| To do |
Write out the rows exactly as they appear, beginning at the line that contains "You are a computer-use agent. The image size is (652, 365)." and stopping after the line that contains "[1490, 334]".

•••

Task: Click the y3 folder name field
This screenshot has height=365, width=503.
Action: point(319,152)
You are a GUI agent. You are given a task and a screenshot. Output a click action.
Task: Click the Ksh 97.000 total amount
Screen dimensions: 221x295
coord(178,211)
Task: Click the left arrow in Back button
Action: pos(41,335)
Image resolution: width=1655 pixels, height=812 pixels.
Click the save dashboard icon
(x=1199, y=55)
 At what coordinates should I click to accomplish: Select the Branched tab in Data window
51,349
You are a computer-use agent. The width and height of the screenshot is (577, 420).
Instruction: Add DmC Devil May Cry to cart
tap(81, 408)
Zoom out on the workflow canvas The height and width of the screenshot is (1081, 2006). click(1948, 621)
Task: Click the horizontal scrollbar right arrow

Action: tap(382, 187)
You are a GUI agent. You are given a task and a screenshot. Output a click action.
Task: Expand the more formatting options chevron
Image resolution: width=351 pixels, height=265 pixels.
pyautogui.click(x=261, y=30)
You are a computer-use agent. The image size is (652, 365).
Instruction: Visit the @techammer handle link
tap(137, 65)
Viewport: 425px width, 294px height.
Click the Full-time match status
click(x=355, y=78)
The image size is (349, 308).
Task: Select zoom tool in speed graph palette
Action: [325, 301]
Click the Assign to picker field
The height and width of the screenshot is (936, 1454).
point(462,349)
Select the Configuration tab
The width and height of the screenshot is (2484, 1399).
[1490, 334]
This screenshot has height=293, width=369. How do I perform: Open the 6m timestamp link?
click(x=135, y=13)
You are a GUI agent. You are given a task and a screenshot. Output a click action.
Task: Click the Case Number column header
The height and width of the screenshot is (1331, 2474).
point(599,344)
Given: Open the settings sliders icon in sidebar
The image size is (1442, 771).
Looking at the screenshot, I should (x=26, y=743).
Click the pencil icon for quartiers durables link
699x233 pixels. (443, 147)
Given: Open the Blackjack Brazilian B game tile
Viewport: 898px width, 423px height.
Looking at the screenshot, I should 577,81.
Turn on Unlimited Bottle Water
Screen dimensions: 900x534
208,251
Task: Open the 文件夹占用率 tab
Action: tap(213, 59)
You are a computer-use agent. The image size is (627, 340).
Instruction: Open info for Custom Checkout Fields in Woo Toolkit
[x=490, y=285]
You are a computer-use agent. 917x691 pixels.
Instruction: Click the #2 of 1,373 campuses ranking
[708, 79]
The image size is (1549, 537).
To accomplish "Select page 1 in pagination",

•••

| Solution |
You are a computer-use agent. The image size is (652, 365).
Instruction: Visit the @techammer handle link
tap(137, 65)
Viewport: 425px width, 294px height.
Click the Full-time match status
click(x=355, y=78)
The image size is (349, 308).
Task: Select zoom tool in speed graph palette
Action: [325, 301]
Click the Assign to picker field
The height and width of the screenshot is (936, 1454).
point(462,349)
Select the Configuration tab
The width and height of the screenshot is (2484, 1399).
[1490, 334]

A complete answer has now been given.